Minneapolis ranked third in the latest annual survey of expenses by the Economist magazine's data business, called the Economist Intelligence Unit. It ranked 26th among the major world cities surveyed by the magazine. Singapore and Paris were found to have the highest expenses in the world.

In the U.S., Minneapolis was topped only by New York and Los Angeles, with Washington, San Francisco, Chicago and Vancouver trailing behind. In previous years, Minneapolis typically trailed all those cities.

The Economist conducts the survey twice a year to help multinational companies set salary and benefit packages for executives who are sent overseas from headquarters' offices.

The survey does not include the cost of buying a house, a practice that is uncommon for expats. It instead looks at rental prices, chiefly for higher-end homes and apartments that would be used by an expat executive.

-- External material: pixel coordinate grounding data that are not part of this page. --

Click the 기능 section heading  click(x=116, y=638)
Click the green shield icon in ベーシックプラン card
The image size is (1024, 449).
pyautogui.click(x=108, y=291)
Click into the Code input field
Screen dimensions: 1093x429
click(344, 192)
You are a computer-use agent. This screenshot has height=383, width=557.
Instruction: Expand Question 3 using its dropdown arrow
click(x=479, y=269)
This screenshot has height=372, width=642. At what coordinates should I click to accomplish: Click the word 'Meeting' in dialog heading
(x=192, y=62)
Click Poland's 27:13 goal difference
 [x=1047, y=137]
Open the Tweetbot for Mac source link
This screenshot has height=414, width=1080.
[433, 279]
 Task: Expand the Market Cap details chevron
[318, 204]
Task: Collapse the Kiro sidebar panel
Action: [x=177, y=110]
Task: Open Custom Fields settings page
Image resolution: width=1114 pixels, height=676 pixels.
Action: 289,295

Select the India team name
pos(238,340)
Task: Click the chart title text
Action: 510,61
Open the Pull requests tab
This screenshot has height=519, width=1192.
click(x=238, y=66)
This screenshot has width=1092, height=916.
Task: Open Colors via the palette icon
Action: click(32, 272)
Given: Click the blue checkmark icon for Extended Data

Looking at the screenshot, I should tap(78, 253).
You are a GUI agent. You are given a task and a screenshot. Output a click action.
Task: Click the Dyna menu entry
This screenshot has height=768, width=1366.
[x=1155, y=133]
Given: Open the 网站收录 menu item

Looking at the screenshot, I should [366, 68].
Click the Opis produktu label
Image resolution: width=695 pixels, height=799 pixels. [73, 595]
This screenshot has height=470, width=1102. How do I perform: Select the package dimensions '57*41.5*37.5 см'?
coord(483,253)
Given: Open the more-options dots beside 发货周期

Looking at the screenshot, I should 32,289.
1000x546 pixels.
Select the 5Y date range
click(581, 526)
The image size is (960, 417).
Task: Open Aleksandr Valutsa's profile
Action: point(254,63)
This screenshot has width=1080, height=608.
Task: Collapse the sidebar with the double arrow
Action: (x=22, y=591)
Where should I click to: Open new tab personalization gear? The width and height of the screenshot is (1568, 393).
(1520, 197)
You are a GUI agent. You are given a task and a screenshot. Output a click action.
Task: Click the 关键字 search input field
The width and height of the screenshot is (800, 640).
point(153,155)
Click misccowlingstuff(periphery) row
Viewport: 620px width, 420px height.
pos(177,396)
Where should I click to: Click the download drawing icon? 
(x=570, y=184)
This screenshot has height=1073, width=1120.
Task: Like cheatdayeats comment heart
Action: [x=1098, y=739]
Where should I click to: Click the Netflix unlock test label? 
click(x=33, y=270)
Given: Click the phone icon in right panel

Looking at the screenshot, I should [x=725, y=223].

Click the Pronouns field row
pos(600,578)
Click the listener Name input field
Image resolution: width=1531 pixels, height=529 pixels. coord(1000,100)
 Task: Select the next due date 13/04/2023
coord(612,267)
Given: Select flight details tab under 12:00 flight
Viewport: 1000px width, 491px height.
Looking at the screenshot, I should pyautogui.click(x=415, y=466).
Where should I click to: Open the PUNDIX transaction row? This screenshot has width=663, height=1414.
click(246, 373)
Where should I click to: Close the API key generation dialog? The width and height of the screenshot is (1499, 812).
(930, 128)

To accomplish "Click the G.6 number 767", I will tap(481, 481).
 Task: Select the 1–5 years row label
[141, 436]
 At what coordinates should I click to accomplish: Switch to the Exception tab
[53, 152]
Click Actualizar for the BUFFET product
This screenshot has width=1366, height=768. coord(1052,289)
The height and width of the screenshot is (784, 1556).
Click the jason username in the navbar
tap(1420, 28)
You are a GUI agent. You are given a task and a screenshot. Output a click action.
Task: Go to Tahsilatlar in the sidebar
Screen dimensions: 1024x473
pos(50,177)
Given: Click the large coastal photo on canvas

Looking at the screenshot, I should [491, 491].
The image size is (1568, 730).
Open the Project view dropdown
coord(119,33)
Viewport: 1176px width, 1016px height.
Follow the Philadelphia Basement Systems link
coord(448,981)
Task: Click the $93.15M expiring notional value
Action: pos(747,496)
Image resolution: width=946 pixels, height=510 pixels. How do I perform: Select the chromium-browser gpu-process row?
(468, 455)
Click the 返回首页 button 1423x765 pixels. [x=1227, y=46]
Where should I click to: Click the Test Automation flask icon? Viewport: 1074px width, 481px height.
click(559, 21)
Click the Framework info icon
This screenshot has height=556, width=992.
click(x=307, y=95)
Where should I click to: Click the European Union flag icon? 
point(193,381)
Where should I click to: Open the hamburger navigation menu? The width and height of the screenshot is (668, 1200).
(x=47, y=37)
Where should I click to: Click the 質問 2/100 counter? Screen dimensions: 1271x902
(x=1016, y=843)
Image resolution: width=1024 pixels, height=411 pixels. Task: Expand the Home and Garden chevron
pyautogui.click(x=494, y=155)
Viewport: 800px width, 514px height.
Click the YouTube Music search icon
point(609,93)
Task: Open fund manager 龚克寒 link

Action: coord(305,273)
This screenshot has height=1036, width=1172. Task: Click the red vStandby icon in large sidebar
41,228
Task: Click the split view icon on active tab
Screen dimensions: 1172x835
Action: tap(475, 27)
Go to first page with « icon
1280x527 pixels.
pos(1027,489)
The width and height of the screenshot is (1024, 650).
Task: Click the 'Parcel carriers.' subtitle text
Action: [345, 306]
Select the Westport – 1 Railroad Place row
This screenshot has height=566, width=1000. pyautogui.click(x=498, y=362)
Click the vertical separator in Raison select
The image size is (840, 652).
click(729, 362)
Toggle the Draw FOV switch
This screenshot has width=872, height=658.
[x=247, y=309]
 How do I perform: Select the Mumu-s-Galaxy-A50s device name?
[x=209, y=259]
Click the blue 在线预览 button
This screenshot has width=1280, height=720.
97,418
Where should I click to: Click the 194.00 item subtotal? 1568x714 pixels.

As a result, the survey is less valuable as a tool for comparing the expenses faced by people who are natives or settle down for long periods in a place.

As well, Economist Intelligence Unit surveyors find the cost of more than 160 items, chiefly goods at stores and services commonly used in households. In some cases, surveyors gather prices for several brands of an item and average it out. The survey also measures for costs, such as live-in help, that seem exceptional in the Twin Cities.

The firm then creates an index ranking with New York, home to many multinational firms, as the base. This year, all U.S. cities except Boston fell on the ranking of index values, chiefly due to the depreciation of the U.S. dollar against other currencies. No U.S. city ranked in the top 10 places with highest living expenses.

Minneapolis' index position also fell this year, and was around 86 to New York's 100. Minneapolis was one of five North American cities to have higher costs, even accounting for the change in the dollar's value, than it did a decade ago.

After Singapore and Paris, the cities with the highest expenses are Zurich, Hong Kong, Oslo, Geneva, Seoul, Copenhagen, Tel Aviv and Sydney.

Damascus and Caracas, cities that have been affected by geopolitical challenges, had the lowest expenses of the items and services measured by the Economist. The biggest drop in expenses relative to other cities over the past year happened in Tashkent, Uzbekistan, where the local currency lost nearly half its value.